Nachi Eyal
Nachi EyalLegal Forum for the Land of Israel

The Legal Forum for the Land of Israel says the State Attorney's Office (SAO) and Attorney General Yehuda Weinstein have put politics before professionalism in the matter of Migron.

The Forum asked Prime Minister Binyamin Netanyahu to devote time in the next cabinet meeting to a discussion of the professional behavior of the SAO and the AG in legal proceedings regarding the community of Migron.

Forum Director Nachi Eyal accused the Justice Ministry officials of purposely disobeying the government's decisions in the way they presented the official position on Migron in the High Court

Supreme Court President Asher Gronis ruled Friday that the planned demolition of homes in Migron will be postponed by at least 20 days.

Eyal said the SAO department in charge of high court motions had engaged in "shameful and subversive behavior" vis-à-vis the government and the Ministerial Committee on Settlement.

"Despite a clear decision by the ministerial committee according to which Migron must not be touched before the residents' claims regarding purchase of the land are heard, the SAO did not raise the matter forcefully as required before the High Court judges," he accused.

The SAO's behavior is "serial and intentional," Eyal added.

"If Attorney General Weinstein and the director of the High Court Motions Department can't represent the government's position, they had better resign from their positions and be the next names in the Meretz list for Knesset, right after Talia Sasson," he jabbed.

Sasson, who held a senior position in the SAO, wrote an antagonistic report on "illegal outposts" in 2005, which has served since then to justify demolition of Jewish homes in Judea and Samaria (Yehuda and Shomron). She joined Meretz and ran in its Knesset list in 2009 – thus lending support to the oft-stated nationalist complaint that the Justice Department is politically slanted to the extreme left.

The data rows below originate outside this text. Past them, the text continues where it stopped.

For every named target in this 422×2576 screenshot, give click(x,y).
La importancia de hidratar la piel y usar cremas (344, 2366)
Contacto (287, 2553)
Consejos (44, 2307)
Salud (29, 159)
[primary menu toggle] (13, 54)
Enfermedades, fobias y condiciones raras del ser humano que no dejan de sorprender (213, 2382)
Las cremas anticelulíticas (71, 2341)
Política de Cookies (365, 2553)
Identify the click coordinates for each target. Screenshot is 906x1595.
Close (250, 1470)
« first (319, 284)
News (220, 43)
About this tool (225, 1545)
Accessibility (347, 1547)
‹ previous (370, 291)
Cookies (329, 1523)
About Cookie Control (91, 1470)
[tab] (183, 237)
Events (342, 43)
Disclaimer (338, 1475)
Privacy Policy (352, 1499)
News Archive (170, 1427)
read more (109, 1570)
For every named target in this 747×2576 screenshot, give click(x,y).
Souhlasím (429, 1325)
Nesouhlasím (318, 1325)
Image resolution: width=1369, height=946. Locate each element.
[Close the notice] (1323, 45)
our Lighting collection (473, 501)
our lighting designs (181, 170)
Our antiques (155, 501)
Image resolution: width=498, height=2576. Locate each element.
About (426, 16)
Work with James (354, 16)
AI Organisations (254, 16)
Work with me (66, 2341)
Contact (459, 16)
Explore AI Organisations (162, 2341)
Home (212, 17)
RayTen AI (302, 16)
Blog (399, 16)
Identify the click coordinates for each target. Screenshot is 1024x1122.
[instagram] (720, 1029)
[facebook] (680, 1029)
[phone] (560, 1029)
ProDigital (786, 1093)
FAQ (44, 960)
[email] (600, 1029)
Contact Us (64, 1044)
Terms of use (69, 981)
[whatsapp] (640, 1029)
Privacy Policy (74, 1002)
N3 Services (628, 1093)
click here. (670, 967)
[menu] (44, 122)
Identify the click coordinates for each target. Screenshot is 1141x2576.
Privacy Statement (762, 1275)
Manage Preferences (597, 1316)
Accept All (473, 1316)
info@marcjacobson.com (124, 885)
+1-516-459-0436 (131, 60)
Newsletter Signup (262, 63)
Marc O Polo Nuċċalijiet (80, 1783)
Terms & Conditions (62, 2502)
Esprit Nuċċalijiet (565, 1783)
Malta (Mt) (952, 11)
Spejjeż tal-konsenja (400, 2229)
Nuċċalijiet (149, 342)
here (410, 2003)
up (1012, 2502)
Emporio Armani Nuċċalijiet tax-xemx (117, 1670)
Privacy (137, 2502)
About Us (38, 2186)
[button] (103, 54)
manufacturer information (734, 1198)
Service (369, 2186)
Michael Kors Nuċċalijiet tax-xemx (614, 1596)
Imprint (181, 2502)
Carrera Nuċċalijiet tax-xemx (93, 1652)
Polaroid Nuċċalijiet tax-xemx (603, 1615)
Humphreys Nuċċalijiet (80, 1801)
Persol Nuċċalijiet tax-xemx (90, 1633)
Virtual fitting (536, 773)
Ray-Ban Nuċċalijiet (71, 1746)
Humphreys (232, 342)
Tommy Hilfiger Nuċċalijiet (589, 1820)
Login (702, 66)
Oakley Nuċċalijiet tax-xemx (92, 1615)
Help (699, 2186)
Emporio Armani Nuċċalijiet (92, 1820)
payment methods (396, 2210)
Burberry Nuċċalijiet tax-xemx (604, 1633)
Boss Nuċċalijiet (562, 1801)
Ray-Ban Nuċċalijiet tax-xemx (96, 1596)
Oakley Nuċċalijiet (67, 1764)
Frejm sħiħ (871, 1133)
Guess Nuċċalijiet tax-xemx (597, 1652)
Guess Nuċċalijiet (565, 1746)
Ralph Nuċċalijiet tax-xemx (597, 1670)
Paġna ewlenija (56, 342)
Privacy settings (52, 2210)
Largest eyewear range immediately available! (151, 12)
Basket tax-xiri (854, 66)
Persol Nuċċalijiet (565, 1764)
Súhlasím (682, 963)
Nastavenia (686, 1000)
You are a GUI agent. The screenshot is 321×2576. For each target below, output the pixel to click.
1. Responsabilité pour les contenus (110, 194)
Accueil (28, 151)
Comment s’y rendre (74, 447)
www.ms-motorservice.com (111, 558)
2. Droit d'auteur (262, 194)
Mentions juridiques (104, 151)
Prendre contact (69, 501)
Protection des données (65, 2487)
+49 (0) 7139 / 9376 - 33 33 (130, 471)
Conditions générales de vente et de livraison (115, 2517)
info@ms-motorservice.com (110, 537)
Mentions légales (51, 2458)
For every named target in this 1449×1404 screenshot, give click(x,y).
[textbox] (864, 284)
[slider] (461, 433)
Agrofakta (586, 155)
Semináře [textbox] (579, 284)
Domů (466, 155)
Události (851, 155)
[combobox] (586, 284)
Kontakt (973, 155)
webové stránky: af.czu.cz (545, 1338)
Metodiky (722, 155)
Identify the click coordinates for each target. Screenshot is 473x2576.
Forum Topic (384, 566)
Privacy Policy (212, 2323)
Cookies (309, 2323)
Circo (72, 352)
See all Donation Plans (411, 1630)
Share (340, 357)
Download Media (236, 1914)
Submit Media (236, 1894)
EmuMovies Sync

The High Court a year ago ordered the Migron homes to be demolished because they were built on land alleged to be owned by Arabs. It was disclosed three weeks ago that most of the land has since been bought by the Israeli residents from the alleged owners, and a the cabinet's Committee on Jewish Settlement in Judea and Samaria has said it will not object to a petition by 17 of the Migron families whose homes are on the land that was bought thus.